THE HALF DECENT FOOTBALL MAGAZINE

3 December ~ Prior to this season, the last time a Hull City manager had walked out on the club during a campaign was in September 1974, when Terry Neill decided to return to London and take over at Tottenham. While Neill's initial impact upon arriving at Boothferry Park three years before had dwindled by the time he fled, the club still spent the rest of the decade getting steadily worse. Until Phil Brown pitched up, Neill's era had been the closest we had ever come to promotion to the top flight. Since then, most of our managers have been sacked, almost always deservedly. Only two – Colin Appleton in 1984 and Peter Taylor in 2006 – have left the job voluntarily for new roles, but they did so in the close-season.

Appleton effectively resigned on the team bus on the way back from the final game of the season at Burnley. So we are a bit short of the ultimate managerial villain. It is one thing to jeer a former manager who the club felt was not good enough, quite another to jeer one who felt the club was not good enough for him.

So Nigel Pearson plays the role of villain this weekend as he makes his return to the KC Stadium. A small band of Hull City supporters, on the two away trips since Pearson quit to return to Leicester City, have taken it upon themselves to sing unflattering songs about the departed manager. Yet, for all his success, notably in puncturing the wayward collective ego of the squad, he is not mourned by most fans.

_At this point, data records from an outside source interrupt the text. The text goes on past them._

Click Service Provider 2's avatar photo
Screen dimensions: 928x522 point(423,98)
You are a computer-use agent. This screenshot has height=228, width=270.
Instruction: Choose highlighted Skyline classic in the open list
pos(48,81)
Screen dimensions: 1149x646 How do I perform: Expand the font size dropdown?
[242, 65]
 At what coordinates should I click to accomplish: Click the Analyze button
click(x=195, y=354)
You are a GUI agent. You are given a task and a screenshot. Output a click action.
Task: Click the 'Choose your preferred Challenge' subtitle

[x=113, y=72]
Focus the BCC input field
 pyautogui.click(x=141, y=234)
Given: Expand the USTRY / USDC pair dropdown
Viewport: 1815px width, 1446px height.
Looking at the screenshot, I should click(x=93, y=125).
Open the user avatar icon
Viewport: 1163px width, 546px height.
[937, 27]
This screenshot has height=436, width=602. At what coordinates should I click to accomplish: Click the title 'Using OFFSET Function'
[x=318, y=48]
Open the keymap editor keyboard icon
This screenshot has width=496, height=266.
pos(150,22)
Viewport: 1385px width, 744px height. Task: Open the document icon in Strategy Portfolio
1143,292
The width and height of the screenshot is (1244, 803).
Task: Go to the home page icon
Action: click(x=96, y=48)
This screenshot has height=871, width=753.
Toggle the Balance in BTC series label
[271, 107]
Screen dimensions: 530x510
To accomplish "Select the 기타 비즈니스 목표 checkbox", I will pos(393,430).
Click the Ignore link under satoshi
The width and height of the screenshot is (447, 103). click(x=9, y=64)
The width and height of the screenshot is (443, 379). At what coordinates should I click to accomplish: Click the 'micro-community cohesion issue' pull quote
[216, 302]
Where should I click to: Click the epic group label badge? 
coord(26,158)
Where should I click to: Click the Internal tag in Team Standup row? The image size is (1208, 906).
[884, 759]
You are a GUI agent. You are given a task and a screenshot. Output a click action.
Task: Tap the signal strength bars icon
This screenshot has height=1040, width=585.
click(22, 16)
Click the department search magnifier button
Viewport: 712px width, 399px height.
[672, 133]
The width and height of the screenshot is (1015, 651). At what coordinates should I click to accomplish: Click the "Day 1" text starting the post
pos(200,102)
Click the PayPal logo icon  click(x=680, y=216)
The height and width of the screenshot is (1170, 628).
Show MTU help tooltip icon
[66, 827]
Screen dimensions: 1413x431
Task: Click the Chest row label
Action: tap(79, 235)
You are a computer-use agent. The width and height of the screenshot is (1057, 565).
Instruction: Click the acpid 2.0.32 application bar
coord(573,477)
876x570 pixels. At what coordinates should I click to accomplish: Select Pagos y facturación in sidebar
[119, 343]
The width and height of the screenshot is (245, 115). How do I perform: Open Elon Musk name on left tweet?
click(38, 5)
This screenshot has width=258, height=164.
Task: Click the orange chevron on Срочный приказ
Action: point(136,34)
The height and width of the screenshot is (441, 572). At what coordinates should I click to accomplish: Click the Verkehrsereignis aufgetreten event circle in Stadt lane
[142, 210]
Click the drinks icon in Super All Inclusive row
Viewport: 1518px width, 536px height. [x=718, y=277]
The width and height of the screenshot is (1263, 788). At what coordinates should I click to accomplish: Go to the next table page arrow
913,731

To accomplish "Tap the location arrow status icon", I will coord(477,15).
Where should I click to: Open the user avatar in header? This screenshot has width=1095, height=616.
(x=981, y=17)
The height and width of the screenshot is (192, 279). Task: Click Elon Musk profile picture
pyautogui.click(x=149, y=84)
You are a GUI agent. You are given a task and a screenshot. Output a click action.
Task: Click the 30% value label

The appointment of Nick Barmby as replacement has soothed pretty much everyone. Barmby has little coaching experience but his achievements as a player, intricate knowledge of the squad – this is his eighth season as a Tigers player – and his birthright means he has every ounce of goodwill going.

There have been setbacks already. After a brilliant win at Derby County, with the shackles of Pearson's effective but careful negativity removed by his successor, came an astounding collapse at home to Burnley, when 2-0 lead after 77 minutes ended up a 3-2 defeat. Then followed an unsurprising but frustrating 2-1 reversal at fortress St Mary's. Hull had led at the break but there was nobody - on the pitch or bench - who could refocus the team when a bruised Southampton scored twice in the opening period of the second half. This is where Pearson's wisdom and sombre calmness from the touchline is missed. As he proved in a stunning run of unbeaten away games last season from September to May, he is a man who knows how to hold onto a 1-0 lead at handy opponents.

In the short period since Pearson switched clubs, he has taken Leicester above his old club in the table. They will start today's encounter as favourites. The Tigers are now tenth, having lost twice and won once since Barmby took over. The caretaker manager has a number of senior players due back from injuries and loans which will aid him greatly, but it does feel tempting to half write this season off and allow him all the room he needs to get used to the job. Today, however, a good number will still smell blood and, daft songs aside, that is easy to understand. Matthew Rudd

Comments (2)
Comment by tone_burst 2011-12-04 00:33:43

As a Leicester fan of 25 years or so i've always found it slightly bizarre that the majority of their support fail to appreciate the subtle irony that when it comes to managers who have left them for supposedly better things in the past they tend to be vitriolic (Little, Mcghee, Megson spring to mind for starters, the obvious exception being O'Neill who most would welcome back in a heartbeat) - but they are serial offenders when it comes to poaching managers from other clubs - at least 4 times in recent memory (O'Neill from Norwich, Holloway from Plymouth, Pearson recently and Sousa from Swansea) nicking promising talents from teams in their own division.

Swansea have hardly been derailed by Sousa's depearture and Holloway has done pretty well for himself as well - even if one can't really say the same for Plymouth. I wouldnt be at all surprised if Hull finish ahead of Leicester in the table, especially after today.

Comment by Janik 2011-12-04 16:21:51

You forgot poaching McGhee from Reading. The howls about him moving on to Wolves were particualrly lacking in self-awareness. Less culpable on O'Neill, though. He was clearly looking for an out from Norwich, having realised he had made a big mistake in taking a job from Robert Chase. He wouldn't have been at Carrow Road for much longer, even if the Leicester job hadn't become available.